Manufacturing medicine and Scope 3 emissions
o9 Solutions is a software development company based in Dallas, Texas. The company is on a mission to ‘develop the best platform and solutions to help enterprises’ in the pursuit of organised silos and smoother supply chains.
Stanton Thomas is in charge of leading sustainability at o9 Solutions.
“My role involves two organisation responsibilities,” says Thomas. “I lead o9’s internal sustainability efforts to become the best-in-class sustainable software company among our peers. I also lead our strategic product solutions initiative focused on providing the digital foundations for sustainable supply chain transformation within our client base.”
Thomas’ background includes more than 30 years in supply chain management with the latter half of that time being spent in renewable energy, clean tech, and sustainability.
“Along the way it became apparent to me that our climate was changing dramatically and there was a critical need to focus on the decarbonisation of industry and protect the environment for future generations. It seemed intuitive to me that the intersection of sustainability & supply chain would increase in importance in the coming years, and that's really where I believed my focus needed to be.”
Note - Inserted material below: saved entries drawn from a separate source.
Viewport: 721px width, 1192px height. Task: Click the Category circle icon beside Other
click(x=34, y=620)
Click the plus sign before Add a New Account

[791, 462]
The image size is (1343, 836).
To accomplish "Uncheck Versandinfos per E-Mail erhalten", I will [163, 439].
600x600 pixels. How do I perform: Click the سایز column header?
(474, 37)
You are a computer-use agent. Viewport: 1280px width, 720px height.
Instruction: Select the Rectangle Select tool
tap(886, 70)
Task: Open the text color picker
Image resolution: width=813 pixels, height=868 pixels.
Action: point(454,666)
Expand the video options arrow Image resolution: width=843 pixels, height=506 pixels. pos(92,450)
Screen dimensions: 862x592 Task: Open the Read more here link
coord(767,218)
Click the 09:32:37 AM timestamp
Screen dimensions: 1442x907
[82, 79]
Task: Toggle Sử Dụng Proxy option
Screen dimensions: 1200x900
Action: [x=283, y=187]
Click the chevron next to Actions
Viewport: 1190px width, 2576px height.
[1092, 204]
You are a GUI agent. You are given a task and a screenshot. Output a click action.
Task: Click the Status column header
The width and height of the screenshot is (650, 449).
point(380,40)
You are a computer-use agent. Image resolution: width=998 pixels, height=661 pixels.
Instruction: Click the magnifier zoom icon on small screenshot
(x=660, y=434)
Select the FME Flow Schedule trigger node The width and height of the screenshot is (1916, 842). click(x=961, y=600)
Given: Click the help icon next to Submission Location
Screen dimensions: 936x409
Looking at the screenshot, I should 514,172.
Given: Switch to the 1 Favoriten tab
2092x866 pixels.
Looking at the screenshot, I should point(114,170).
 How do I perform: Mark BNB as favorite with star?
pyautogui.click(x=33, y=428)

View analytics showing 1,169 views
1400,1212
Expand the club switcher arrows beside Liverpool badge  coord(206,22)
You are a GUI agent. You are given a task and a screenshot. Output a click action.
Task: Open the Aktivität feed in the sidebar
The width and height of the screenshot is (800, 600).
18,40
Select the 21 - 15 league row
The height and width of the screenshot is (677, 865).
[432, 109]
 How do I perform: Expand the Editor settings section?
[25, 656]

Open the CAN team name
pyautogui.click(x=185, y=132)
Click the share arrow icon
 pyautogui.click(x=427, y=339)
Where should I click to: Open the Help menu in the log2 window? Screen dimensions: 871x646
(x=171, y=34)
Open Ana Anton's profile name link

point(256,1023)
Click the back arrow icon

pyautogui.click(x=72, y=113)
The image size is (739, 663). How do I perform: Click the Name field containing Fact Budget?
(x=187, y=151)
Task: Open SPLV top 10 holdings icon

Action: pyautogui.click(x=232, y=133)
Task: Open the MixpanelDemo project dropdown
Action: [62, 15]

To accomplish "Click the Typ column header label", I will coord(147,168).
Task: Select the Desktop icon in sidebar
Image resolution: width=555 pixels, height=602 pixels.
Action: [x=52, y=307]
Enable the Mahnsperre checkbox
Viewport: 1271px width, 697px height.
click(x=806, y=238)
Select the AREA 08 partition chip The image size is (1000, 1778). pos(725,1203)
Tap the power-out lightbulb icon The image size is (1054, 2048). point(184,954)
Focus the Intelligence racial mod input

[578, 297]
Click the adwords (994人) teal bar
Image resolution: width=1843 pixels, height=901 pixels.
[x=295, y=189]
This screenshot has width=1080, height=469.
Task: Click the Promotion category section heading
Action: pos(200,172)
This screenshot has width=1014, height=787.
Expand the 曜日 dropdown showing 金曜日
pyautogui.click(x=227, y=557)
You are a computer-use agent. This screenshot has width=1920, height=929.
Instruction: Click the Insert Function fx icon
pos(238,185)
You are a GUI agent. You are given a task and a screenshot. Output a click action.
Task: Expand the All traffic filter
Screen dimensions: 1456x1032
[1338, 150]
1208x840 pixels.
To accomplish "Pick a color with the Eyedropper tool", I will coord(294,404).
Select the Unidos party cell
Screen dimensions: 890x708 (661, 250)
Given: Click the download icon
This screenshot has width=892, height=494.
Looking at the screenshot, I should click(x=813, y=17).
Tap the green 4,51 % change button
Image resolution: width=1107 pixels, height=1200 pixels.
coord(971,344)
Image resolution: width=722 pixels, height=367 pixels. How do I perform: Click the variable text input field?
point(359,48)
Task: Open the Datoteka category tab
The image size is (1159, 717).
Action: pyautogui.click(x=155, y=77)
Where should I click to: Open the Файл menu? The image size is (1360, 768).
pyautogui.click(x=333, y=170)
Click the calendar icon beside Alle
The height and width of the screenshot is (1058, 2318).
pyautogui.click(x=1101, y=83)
Manufacturing medicine and Scope 3 emissions
o9 was founded in 2009 by the two pioneers of what is now known as advanced planning systems - Sanjiv Sidhu and Chakri Gottemukkala. The company employs roughly 2,500 employees in offices all around the world. o9 provides a cloud-native technology platform, called the Digital Brain, which is a comprehensive set of digital transformation tools for enterprise planning and decision support. The platform includes a suite of SaaS-based applications that cover a broad range of planning needs including supply chain, finance, revenue management, and most recently, sustainability.
“Over the past five years the company has experienced rapid growth, and our client base represents many of the largest and most well-known corporations in the world, across a broad range of industry sectors including retail, consumer goods, telecom, and manufacturing.”
Globally, healthcare sector carbon emissions are at about 4.5% of the total. 80% of these emissions are estimated to be Scope 3 emissions – those emissions arising from indirect sources including the manufacture of medicines, supplies, devices and equipment, as well as emissions from the production of materials used to manufacture those products (e.g. chemicals, plastics, and metals).
“Overall, the single largest source of emissions in the healthcare sector comes from the generation of energy, accounting for about 35% of the total,” says Thomas. “The health care sector will benefit in coming years from policies at the federal, state, and local levels that incentivise the increase of renewable and low-carbon sources in the energy mix. This includes on-site generation and localised microgrid projects, as well as the modernisation of the broader grid infrastructure.”
Energy efficiency improvements are another key lever in reducing carbon emissions. This involves upgrades to healthcare facilities including lighting and HVAC systems, as well as medical equipment.
“Logistics and transportation are also important emission reduction opportunities in the Scope 3 healthcare landscape,” says Thomas. “Energy efficiency improvements in the so-called ‘cold chain’ in which critical medicines such as vaccines are stored and transported from the point of manufacture to the point of use. More broadly, the electrification of transport vehicles, the move of medicines, supplies and equipment is also a key opportunity as new vehicle technologies become both more affordable and available in the market.”
Finally, telemedicine (remote medical care) tools and methodologies continue to gain broader use, thus reducing emissions associated with patients commuting to and from healthcare facilities.
How can manufacturing supply chains can run more ethically
Thomas believes that supply chain transparency and traceability are essential to identifying and mitigating the risk of unfair and unethical business practices within a given supply chain.
“This is particularly true in deep and complex supply chains such as those that produce medical device technologies,” he says. “The key impediment is a lack of visibility beyond the first tier of suppliers. Even with the formulation of government policy frameworks in recent years that seek to regulate the private sector in this regard, it remains difficult for corporations to detect unethical practices when they are virtually blind to the business relationships that exist beyond their direct trading partners.”
A number of digital technologies have come to market over the past few years that utilise AI to identify risks by scanning vast sources of information across the Internet. But without a clear picture of the structure and depth of your particular supply chain, there’s no way to determine whether a risk identified using this method applies to your product.
“The only way to know for sure is to audit your supply chain, which is a resource-intensive and time-consuming task,” says Thomas. “Supply chains are not static either – they are constantly evolving as business relationships change. In recent years, there has been some progress with certain components and commodities, but there is a long way to go.”